Principle Component Analysis (PCA)

Created October 21, 2020 · Updated March 4, 2026

Principle component analysis, or PCA, is a dimensionality reduction algorithm.

There are two deterministic definitions/derivations of PCA:

Maximal variance formulation

Given the data $\mathbf{X}=\left\{\mathbf{x}_{1}, \ldots, \mathbf{x}_{n}\right\}, \mathbf{x}_{n} \in \mathbb{R}^{D}$ , the goal of PCA of is to project data into a $$M<D$$ dimensional space while maximizing the variance of the projected data.

Let's consider the projection onto a one-dimensional space(M=1).

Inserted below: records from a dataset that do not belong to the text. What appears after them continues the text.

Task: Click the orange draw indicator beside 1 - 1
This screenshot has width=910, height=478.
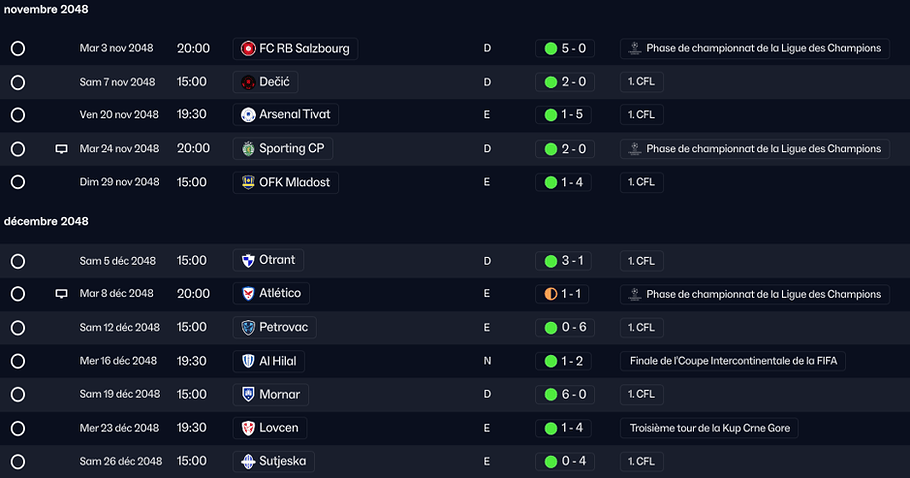Action: pos(551,294)
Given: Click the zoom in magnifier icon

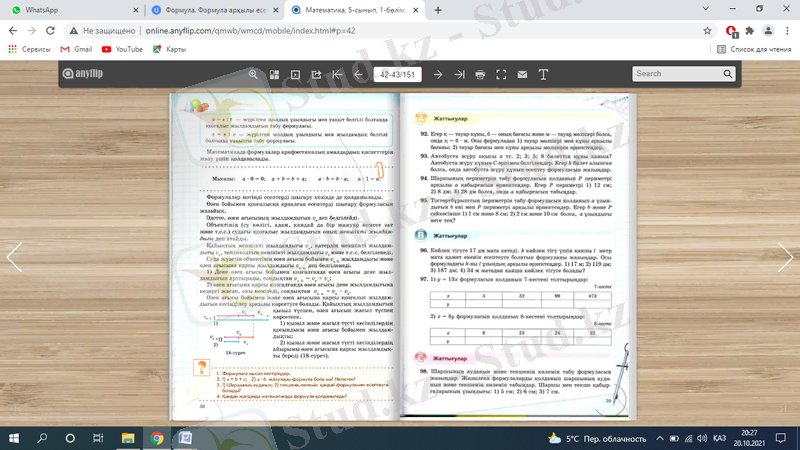Looking at the screenshot, I should pyautogui.click(x=252, y=74).
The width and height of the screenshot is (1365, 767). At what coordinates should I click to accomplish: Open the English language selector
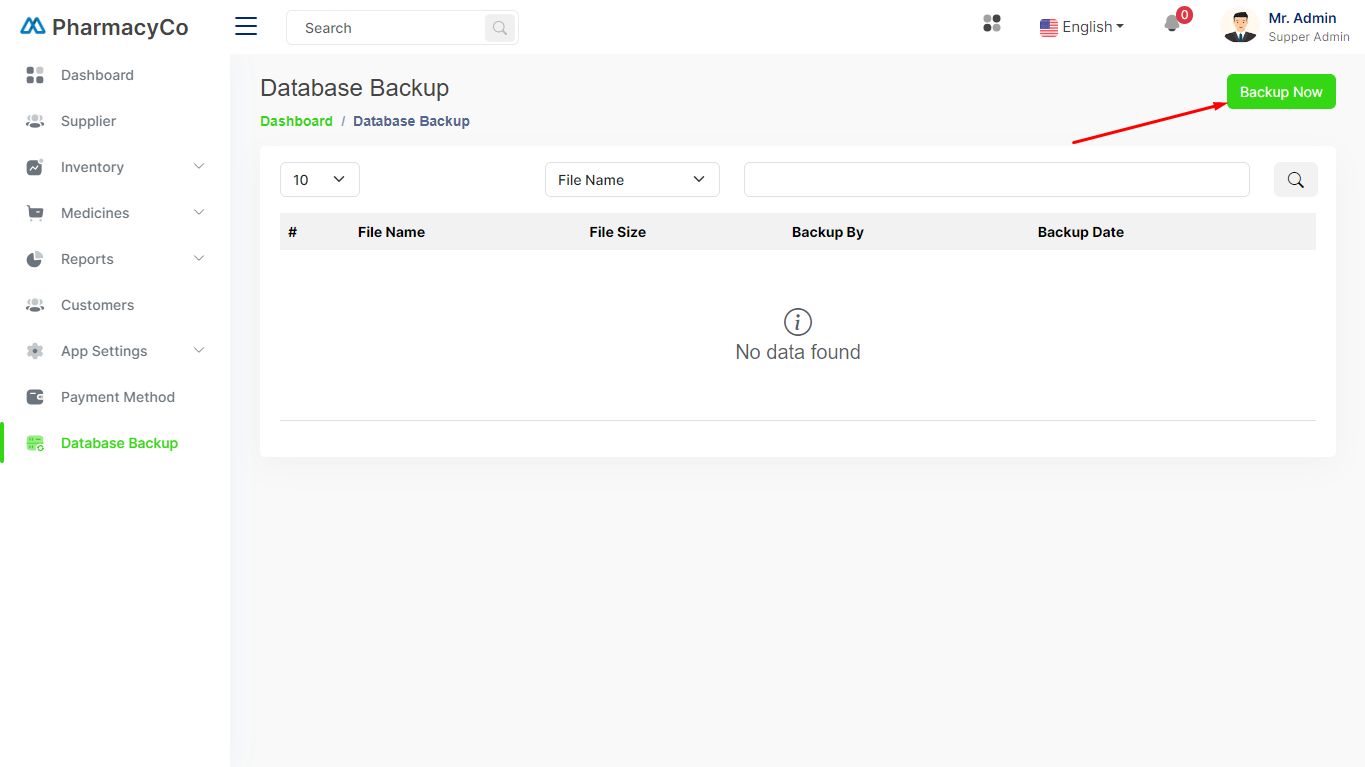point(1082,27)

We can define the direction of this space using a D-dimensional vector $\mathbf{u}_1$ , which for convenience we shall choose to be unit vector so that $\mathbf{u}_{1}^{\mathrm{T}} \mathbf{u}_{1}=1$ (we are only interested in direction, not magnitude). Each datapoint $\mathbf{x}_n$ is projected onto a scalar value $\mathbf{u}_1^T\mathbf{x}_n$ . The mean of the projected data is $\mathbf{u}_{1}^{\mathrm{T}} \overline{\mathrm{x}}$ where $\overline{\mathrm{x}}$ is the sample set mean given by,

\overline{\mathrm{x}}=\frac{1}{N} \sum_{n=1}^{N} \mathrm{x}_{n}

and the variance of the projected data is given by,

\begin{aligned} \frac{1}{N} \sum_{n=1}^{N}\left(\mathbf{u}_{1}^{T} \mathbf{x}_{n}-\mathbf{u}_{1}^{T} \overline{\mathbf{x}}\right)^{2} &=\frac{1}{N} \sum_{n=1}^{N}\left(\mathbf{u}_{1}^{T}\left(\mathbf{x}_{n}-\overline{\mathbf{x}}\right)\right)^{2} \\ &=\frac{1}{N} \sum_{n=1}^{N} \mathbf{u}_{1}^{T}\left(\mathbf{x}_{n}-\overline{\mathbf{x}}\right)\left(\mathbf{x}_{n}-\overline{\mathbf{x}}\right)^{T} \mathbf{u}_{1} \\ &=\mathbf{u}_{1}^{T}\left(\frac{1}{N} \sum_{n=1}^{N}\left(\mathbf{x}_{n}-\overline{\mathbf{x}}\right)\left(\mathbf{x}_{n}-\overline{\mathbf{x}}\right)^{T}\right) \mathbf{u}_{1}\\ &={\mathbf{u}_{1}^{T} \mathbf{S u}_{1}} \end{aligned}

where $\mathbf{S}$ is the data covariance matrix defined by

\mathbf{S}=\frac{1}{N} \sum_{n=1}^{N}\left(\mathbf{x}_{n}-\overline{\mathbf{x}}\right)\left(\mathbf{x}_{n}-\overline{\mathbf{x}}\right)^{\mathrm{T}}

We now maximize the projected variance with $\mathbf{u}_{1}^{\mathrm{T}} \mathbf{S} \mathbf{u}_{1}$ with respect to $\mathbf{u}_1$ . This has to be a constrained maximization to prevent $\left\|\mathbf{u}_{1}\right\| \rightarrow \infty$ . The constraint we take comes from the normalization condition $\mathbf{u}_{1}^{\Gamma} \mathbf{u}_{1}=1$ . Then from the method of Lagrange Multipliers,

L\left(\mathbf{u}_{1}, \lambda_{1}\right)=\mathbf{u}_{1}^{T} \mathbf{S} \mathbf{u}_{1}+\lambda_{1}\left(\mathbf{u}_{1}^{T} \mathbf{u}_{1}-1\right)

Then,

\frac{\partial}{\partial \mathbf{u}_{1}} L\left(\mathbf{u}_{1}, \lambda_{1}\right)=\mathbf{S} \mathbf{u}_{1}-\lambda_{1} \mathbf{u}_{1}=0

By setting the derivative with respect to $\mathbf{u}_{1}$ equal to zero, we see that this quantity will have a stationary point when

\mathbf{S u}_{1}=\lambda_{1} \mathbf{u}_{1}

which means that $\mathbf{u}_{1}$ must be an eigen vector of $\mathbf{S}$ , and the variance will be maximum when the eigenvector has the largest eigenvalue $\lambda_1$ . This eigenvector is known as the first principle component.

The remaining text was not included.